Desde la primera vez que escuché aquella hermosa canción inspirada en la belleza del mar, ha permanecido en mi memoria, sobre todo porque todavía es interpretada en forma vocal e instrumental.

   La letra describe con poética belleza el surgimiento de un romance bajo el arrullo de las olas, y cómo los amantes acuden a su contemplación con frecuencia como forma simbólica de mantener viva la relación.

   Durante los primeros años de la década del 50 era yo un adolescente flaco y sentimental a quien le gustaban las aguas marinas, y a menudo paseaba por el malecón capitaleño para deleitar con ellas mis pupilas.

   Una vez estaba sentado en uno de los bancos que bordeaban los acantilados, y vi acercarse a una jovencita de cuerpo delgado con sus elementos constitutivos bien distribuidos.

   Me miró con simpatía, y de inmediato iniciamos una conversación que finalizó con su promesa de visitarme en mi hogar.

   Sería exagerado decir que me enamoraba de todas las mujeres con las cuales entablaba  amistad, porque solamente me ocurría con ocho de cada diez.

   La jovencita de la esbelta figura no fue una excepción, en parte porque al llegar a mi casa escuché la canción alusiva al mar, y de inmediato la asocié a ella.

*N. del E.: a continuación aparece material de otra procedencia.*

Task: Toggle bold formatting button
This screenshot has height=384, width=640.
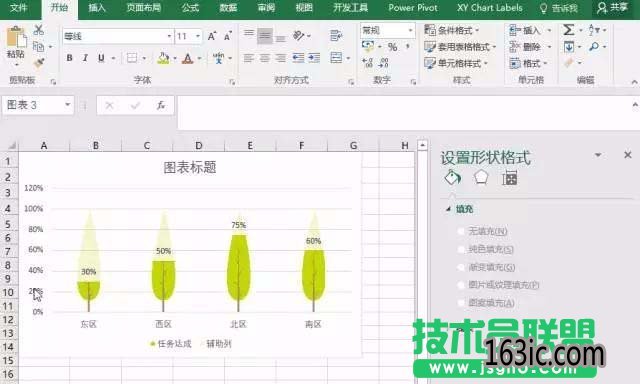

   Es que parte de la letra expresa: “fue al contemplar el mar que te encontré, y fue al escuchar su arrullo que te amé”.

   En mi casa había un viejo tocadiscos, y un vecino me prestó una grabación donde aparecía la bella melodía interpretada por el cantante español Miguel Bodega.

   Estuve a punto de rayar el acetato desde el cual surgía la canción, debido a que la escuchaba a todas horas.

   Una tarde la muchacha me contactó por la vía telefónica para decirme que en media hora se trasladaría hasta mi hogar.

   Consideré que el mejor recibimiento sería aquella pieza musical, y desde que entró en la sala le di adecuado uso al añejo artefacto familiar.

   No había finalizado la hermosa composición cuando la chica emitió un chasquido despreciativo con sus labios.

   -Puá, esa canción es feísima, tan fea como esa asesina superficie salada a la que menciona- dijo, y sus palabras fueron seguidas por una carcajada que se prolongó por un par de minutos.

   Permanecí un rato en silencio, y luego me convertí en interlocutor monosilábico de la oceanófoba, la cual se marchó con cara enfurruñada.

   Desde ese día, y durante varios años, en todas las ocasiones en que coincidíamos en algún lugar, reaccionábamos de la misma forma.

   Con espontáneas y simultáneas cortadas de ojos.